We used the strains SH274 and SH279 to conduct micro-aerobic fermentation in shake flasks containing 20 mL M9 medium. Briefly, the acetolactate synthase (AlsS) converts pyruvate, the intermediate product of glycolysis, into 2-acetolactate. This is then transformed into 2,3-dihydroxy-isovalerate by ketol-acid reductoisomerase (IlvC). As the substrate of dihydroxyacid dehydratase (IlvD), 2,3-dihydroxy-isovalerate is converted into 2-ketoisovalerate, which is transformed into isobutyraldhyde by 2-ketoisovalerate decarboxylase (KivD). Finally, isobutyraldhyde is catalyzed by alcohol dehydrogenase (AdhA), generating isobutanol (Fig. 5b). During fermentation, samples were taken every 12 hours to measure the OD600 value and isobutanol titer (Fig. 5c). As a result, isobutanol reached a maximum titer of 1.3 g/L after 48 hours of SH274 fermentation (Fig. 5c).
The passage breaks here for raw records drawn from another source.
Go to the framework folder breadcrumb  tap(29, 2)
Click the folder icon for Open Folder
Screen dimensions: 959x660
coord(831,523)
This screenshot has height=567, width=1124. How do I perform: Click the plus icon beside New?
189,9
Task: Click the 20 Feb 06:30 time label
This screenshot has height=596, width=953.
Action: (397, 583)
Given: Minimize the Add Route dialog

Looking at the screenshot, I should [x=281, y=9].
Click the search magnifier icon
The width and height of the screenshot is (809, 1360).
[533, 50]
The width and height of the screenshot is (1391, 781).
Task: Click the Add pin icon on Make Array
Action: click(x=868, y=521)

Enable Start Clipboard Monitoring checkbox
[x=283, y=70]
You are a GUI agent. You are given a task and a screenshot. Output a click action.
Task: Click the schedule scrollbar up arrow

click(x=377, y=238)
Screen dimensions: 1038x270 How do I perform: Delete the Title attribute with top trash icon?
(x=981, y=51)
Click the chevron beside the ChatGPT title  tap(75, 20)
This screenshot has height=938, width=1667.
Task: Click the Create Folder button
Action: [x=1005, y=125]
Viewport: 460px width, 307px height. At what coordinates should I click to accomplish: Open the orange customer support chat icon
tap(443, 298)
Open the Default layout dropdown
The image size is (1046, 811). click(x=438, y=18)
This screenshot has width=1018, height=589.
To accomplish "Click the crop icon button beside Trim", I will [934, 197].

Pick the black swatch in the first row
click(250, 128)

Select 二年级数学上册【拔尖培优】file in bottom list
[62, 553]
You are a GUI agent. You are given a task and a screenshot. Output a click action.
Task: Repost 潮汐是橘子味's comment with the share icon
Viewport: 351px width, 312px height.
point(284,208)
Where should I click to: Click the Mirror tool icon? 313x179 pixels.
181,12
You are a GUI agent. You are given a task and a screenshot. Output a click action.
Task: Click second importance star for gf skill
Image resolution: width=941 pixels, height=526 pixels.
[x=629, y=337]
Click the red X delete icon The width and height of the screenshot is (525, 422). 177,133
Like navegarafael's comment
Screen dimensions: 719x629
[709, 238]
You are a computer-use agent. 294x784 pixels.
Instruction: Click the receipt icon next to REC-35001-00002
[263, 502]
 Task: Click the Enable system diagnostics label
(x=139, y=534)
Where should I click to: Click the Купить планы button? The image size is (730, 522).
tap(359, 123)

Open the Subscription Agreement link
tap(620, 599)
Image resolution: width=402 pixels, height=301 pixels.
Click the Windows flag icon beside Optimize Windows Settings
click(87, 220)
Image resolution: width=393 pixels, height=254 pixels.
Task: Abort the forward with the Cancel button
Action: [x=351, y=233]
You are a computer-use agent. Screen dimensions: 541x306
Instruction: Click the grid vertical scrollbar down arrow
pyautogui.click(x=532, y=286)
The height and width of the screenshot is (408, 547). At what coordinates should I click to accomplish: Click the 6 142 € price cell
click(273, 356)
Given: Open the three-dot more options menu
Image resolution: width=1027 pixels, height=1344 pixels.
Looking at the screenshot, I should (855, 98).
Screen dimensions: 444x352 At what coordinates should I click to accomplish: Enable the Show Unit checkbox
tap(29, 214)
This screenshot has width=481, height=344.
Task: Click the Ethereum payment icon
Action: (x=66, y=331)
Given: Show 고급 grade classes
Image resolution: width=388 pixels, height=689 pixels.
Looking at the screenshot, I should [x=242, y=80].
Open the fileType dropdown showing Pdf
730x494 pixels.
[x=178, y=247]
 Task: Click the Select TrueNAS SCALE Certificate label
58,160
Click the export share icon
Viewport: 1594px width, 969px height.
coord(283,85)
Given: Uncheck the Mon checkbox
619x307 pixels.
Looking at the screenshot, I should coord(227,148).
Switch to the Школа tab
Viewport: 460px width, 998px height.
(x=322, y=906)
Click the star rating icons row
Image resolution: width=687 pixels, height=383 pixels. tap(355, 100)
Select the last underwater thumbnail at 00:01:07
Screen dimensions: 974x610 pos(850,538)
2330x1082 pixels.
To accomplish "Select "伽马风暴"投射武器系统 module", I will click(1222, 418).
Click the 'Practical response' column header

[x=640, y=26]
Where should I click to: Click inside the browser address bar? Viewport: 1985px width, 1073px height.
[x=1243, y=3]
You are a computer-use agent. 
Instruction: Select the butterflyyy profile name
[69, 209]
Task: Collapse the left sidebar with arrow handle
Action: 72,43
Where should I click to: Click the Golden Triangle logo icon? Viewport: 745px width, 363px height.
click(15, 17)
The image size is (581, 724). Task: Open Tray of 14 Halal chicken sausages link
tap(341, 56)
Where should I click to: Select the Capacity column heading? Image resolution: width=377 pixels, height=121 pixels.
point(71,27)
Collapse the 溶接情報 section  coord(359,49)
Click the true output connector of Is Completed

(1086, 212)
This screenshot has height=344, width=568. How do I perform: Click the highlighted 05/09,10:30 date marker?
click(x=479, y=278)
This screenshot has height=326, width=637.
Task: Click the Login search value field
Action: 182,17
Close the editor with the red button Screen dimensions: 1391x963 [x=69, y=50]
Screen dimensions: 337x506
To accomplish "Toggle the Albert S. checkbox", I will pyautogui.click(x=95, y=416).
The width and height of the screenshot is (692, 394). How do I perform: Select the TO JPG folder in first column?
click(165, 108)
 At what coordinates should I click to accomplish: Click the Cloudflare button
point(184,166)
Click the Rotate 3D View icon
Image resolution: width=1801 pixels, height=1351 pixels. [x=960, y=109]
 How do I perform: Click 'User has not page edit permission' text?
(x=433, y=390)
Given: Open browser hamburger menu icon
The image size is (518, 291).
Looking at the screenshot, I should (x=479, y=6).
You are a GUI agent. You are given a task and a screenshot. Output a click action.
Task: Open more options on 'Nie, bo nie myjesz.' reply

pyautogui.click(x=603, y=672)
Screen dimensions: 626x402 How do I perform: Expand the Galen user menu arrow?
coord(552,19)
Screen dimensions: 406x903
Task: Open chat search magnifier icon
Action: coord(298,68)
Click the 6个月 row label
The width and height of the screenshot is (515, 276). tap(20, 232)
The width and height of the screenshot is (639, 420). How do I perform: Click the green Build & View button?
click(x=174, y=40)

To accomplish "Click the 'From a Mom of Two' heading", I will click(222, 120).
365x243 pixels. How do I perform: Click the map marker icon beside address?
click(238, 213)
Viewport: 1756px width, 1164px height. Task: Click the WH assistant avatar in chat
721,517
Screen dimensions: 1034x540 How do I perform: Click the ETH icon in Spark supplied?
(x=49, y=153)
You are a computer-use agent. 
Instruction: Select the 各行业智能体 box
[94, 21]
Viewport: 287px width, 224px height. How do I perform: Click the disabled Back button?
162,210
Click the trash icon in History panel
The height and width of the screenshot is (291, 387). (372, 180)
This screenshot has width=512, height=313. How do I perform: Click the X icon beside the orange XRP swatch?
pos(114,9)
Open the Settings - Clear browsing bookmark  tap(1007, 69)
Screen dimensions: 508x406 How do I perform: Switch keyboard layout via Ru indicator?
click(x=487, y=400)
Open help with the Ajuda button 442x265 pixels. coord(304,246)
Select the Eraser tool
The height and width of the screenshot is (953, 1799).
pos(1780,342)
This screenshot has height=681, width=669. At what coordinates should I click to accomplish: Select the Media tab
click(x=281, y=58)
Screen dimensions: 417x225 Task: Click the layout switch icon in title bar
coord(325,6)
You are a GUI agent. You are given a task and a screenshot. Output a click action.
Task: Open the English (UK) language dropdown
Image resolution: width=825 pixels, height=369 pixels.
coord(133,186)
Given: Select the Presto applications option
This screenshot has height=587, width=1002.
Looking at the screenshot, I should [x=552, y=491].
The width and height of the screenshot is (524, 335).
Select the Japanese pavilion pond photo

To our knowledge, this was the first attempt to produce isobutanol without introducing a high-copy-number fermentation plasmid, and isobutanol production was higher than many reports using such a plasmid [47, 48]. For strain SH279, isobutanol reached a maximum titer of 5.5 g/L after 48 hours (Fig. 5d). This is 4.2 fold that of SH274, indicating that the SH274 strain has much room for improvement. In future study, we therefore plan to increase the copy number of the operon PT7-alsS-ilvC-ilvD-kivD-adhA-TT7 in the SH274 genome to strengthen the expression of related enzymes.